第15回 我慢
「私はずっとガマンしてきました。」
「ガマンするしかないと思ってます。」
こんな風に告白される時があります。
「ガマン」て何でしょう?
見上げた根性?
悲壮な決意?
もしそれが、自ら最善と思って決めた曇りない姿勢なら、それを「忍耐」と呼びます。
そうでないなら、それは受け入れることもできない、拒絶することもできない、
行き場のない態度です。
「負の貯金」と私は呼んでいます。
感情にはエネルギーがあり、我慢して貯めるのは「怒り」「不満」「妬み」「恨み」など
当然、負のエネルギーです。
こうしたエネルギーは、発散するなり昇華するなりして解決しない限り、
実は無くなっていくことはありません。

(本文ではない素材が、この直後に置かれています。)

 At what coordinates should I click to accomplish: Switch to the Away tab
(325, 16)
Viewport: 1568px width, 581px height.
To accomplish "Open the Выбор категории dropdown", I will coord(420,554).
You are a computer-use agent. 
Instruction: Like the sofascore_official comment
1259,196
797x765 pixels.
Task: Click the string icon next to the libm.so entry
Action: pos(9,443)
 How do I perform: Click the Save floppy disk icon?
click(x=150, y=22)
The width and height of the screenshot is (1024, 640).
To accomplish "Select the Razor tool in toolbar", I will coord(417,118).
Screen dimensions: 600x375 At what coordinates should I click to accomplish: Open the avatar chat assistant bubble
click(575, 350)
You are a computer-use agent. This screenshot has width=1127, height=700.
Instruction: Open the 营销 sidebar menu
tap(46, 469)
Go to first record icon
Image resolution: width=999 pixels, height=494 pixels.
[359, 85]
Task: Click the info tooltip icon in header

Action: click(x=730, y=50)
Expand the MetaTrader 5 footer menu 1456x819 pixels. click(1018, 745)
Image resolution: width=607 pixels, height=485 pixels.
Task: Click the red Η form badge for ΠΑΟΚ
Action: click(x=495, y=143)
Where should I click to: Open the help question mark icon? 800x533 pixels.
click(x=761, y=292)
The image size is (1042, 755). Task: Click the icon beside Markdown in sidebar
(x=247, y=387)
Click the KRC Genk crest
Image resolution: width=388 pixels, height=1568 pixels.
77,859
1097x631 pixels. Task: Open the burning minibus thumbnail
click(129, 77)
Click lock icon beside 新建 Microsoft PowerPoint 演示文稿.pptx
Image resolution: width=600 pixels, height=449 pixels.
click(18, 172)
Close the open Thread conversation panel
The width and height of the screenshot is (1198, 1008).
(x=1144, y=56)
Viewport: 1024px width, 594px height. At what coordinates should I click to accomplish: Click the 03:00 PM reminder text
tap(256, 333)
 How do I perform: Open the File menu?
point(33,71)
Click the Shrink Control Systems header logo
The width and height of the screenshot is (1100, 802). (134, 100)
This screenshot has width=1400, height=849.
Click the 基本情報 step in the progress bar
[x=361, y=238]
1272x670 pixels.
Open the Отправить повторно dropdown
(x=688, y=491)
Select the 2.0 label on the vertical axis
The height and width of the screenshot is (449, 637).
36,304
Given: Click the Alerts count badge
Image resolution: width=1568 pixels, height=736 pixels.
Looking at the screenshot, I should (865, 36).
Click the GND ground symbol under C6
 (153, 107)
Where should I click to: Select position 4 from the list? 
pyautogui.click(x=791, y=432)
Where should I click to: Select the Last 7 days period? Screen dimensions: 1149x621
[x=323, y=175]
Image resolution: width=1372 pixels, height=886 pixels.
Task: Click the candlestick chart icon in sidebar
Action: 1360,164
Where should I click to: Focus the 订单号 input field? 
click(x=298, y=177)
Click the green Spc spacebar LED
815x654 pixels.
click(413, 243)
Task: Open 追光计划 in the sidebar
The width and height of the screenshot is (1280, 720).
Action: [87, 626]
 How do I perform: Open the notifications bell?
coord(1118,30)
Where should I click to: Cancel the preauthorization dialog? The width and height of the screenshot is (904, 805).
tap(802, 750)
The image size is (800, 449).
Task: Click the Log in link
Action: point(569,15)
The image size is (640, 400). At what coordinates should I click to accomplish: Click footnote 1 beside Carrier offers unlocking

ただひたすら溜まっていくだけです。
これは相当に不愉快なため、よく皆さんが「愚痴」とか「悪口」などという形で他の人に放出し、
何とか臨界値に行かないよう負のエネルギー量を下げているわけです。
「堪忍袋の緒が切れる」というのは、まさしく負のエネルギーダムの決壊を意味します。
大概はそれ自体は些細なきっかけであり、「いきなりキレて」しまいます。
キレられた相手は、なぜ今まで当たり前だったことで相手がいきなり切れるのか、
相手が何を苦しんでいたのか、気づいてさえいないことの方が多いのです。
そうして起こった洪水は、どうしようもない被害と禍根を残してしまうことがあります。
仮に、「ガマン」し続けたとしましょう。
すると負のエネルギーは蓄積し変成します。
相手に対する方向性を失い、自らを攻撃し始めます。
ある日突然、胸が苦しくなったり、めまいが出たり、
澱んだ水がいつかパイプを詰まらせるように、
ありとあらゆる病気の下地となります。
そんな感情を決して溜め込んではいけないのです。
敢えて申し上げます。
「ガマン」は美徳ではなく、怠惰です。
解決しなければいけない問題を棚上げにしているだけです。
最初はごく小さく、大したことではないので、
「自分が我慢すれば上手くいく」みんなそう言います。
でもそれが、毎日毎月毎年になったらどうします?
みんな相手のために我慢し、「俺だって我慢してるんだ!!」なんて我慢の比べ合いになります。
結局、それが原因で破綻するんです。
もしくは、破綻しているのに、そう見せないように我慢し続けます。
「ガマン」をやめたらどうなりますか?
皆さん、もっとひどいことになるといいます。
受け入れられない理由と、やめられない理由が
我慢する苦痛と、我慢を止める恐怖となって
絡んだ糸のようにあなたをがんじがらめにしていることが分かりませんか?。
あなたは一体何を恐れているのでしょう?
暴力?貧困?惨めさ?失望?孤独?
でも、間違いなく、あなたが縮こまれば縮こまるほど、
物事はもっと恐ろしく、もっと厄介になります。
我慢の解決法について、ここで一概に述べることはできません。
しかし、何より大切なのが「ガマン」は解決法ではなく
何も解決していないことなのだと理解することです。
苦労して糸を解くと、人生が変わり、全てが変わります。
誰も傷つけず、誰にも傷つけられず、我慢しない、人生です。